*** Begin section ***
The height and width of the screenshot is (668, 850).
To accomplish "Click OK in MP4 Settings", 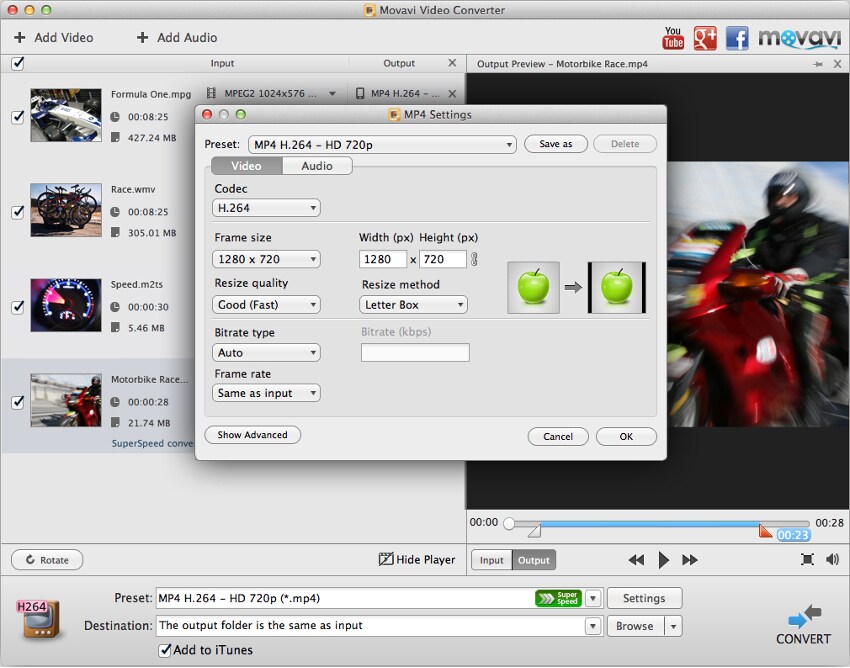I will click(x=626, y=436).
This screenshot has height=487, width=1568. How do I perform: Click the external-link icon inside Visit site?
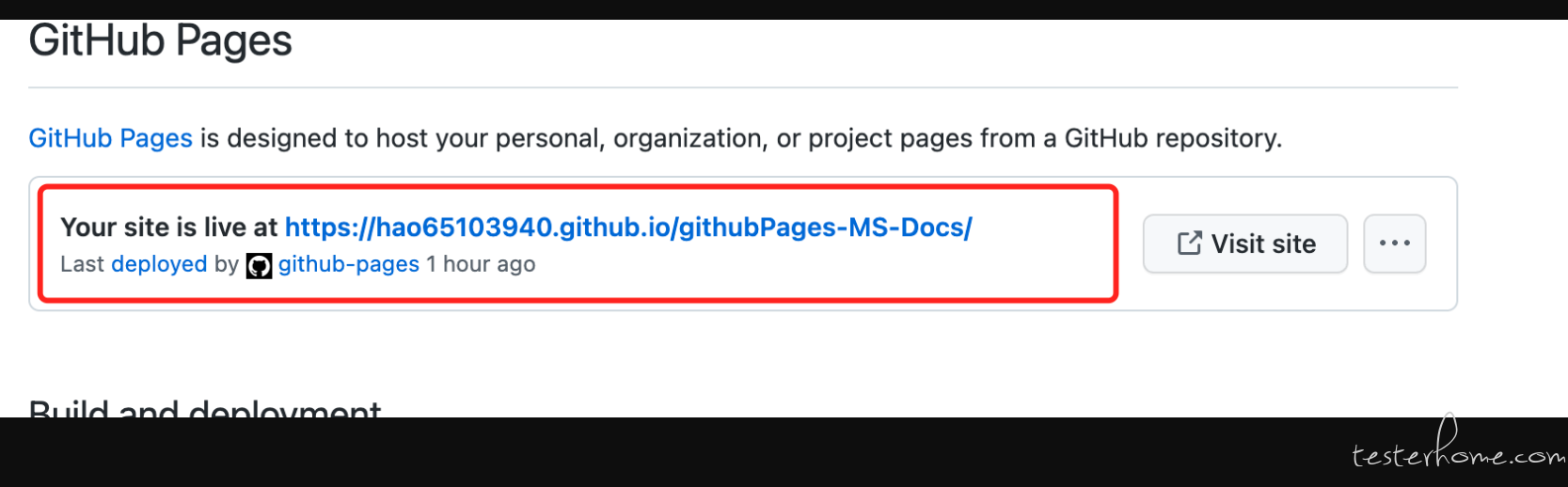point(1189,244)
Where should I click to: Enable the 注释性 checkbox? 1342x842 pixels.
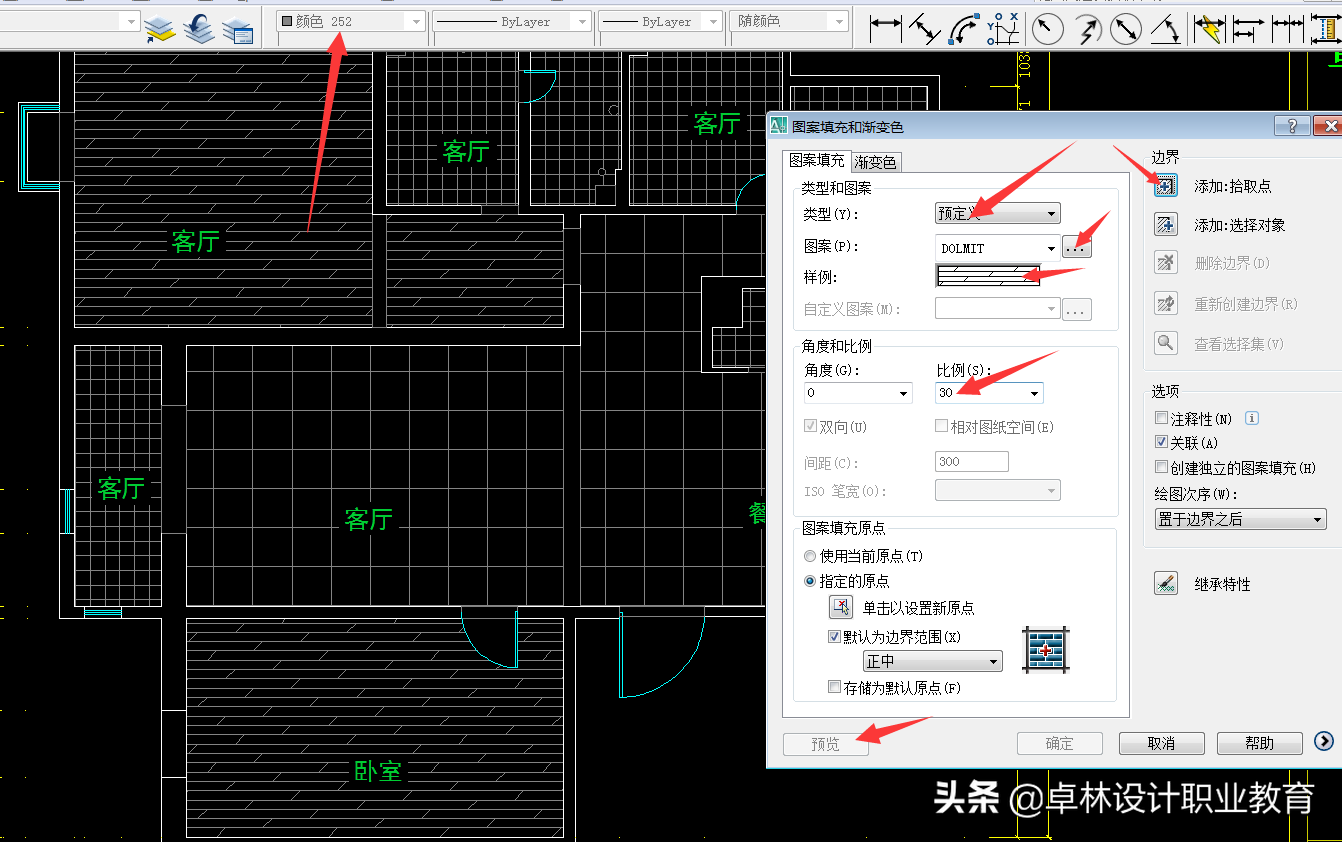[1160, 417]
*** End section ***
Take only the line containing "Where should I" and every line after it to the end of the entries, and copy them exactly, pictures excluded.

◆ Response to this task ◆
Where should I click to: Enable the 注释性 checkbox? 1342x842 pixels.
[1160, 417]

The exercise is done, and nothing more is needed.